## RECORDS SUPPLIED
━━━━━━━━━━━━━━━━

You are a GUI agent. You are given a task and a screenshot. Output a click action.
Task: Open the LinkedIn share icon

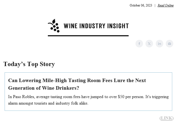point(160,44)
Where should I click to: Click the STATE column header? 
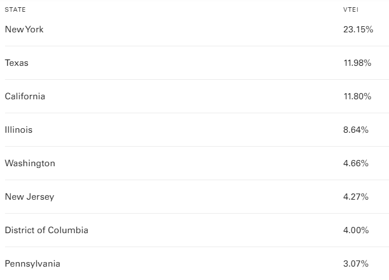point(15,10)
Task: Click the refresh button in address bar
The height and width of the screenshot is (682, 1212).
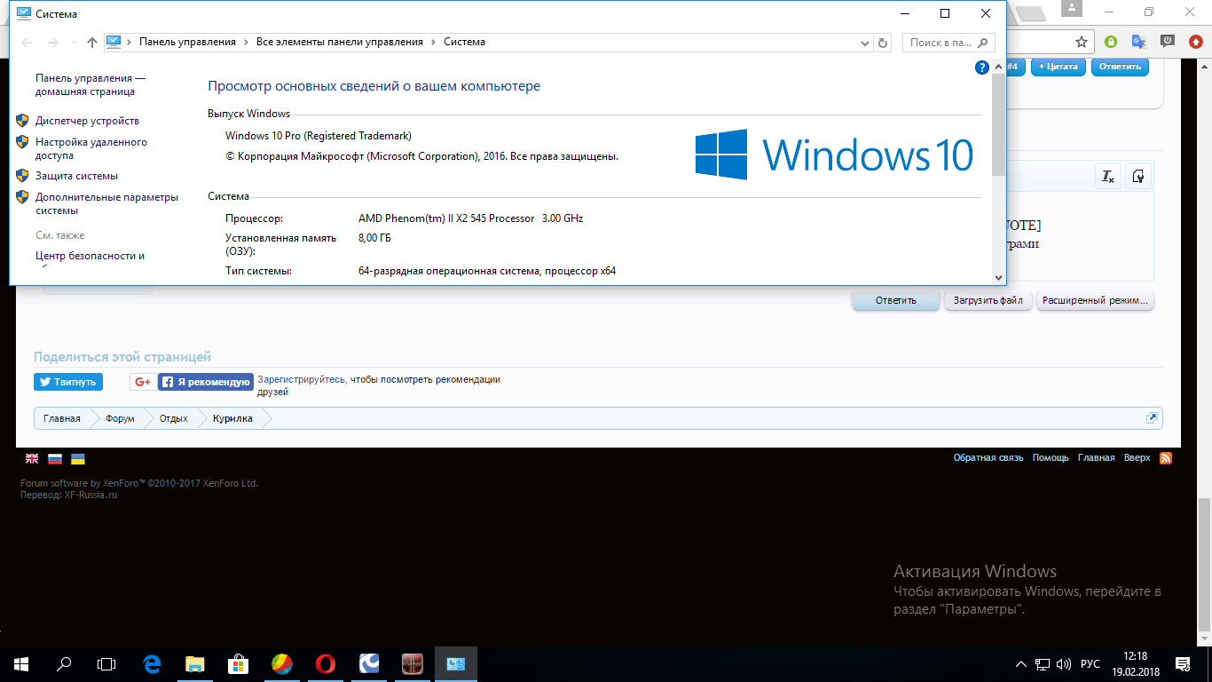Action: click(882, 43)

━━━━━━━━━━━━━━━━

## INSTRUCTIONS TO FOLLOW
Copy every entry exactly, leaving out the pictures.

## TASK OUTPUT
You are a GUI agent. You are given a task and a screenshot. Output a click action.
Task: Open the LinkedIn share icon

point(160,44)
Where should I click to: Click the STATE column header? 
point(15,10)
Task: Click the refresh button in address bar
The height and width of the screenshot is (682, 1212).
Action: click(882, 43)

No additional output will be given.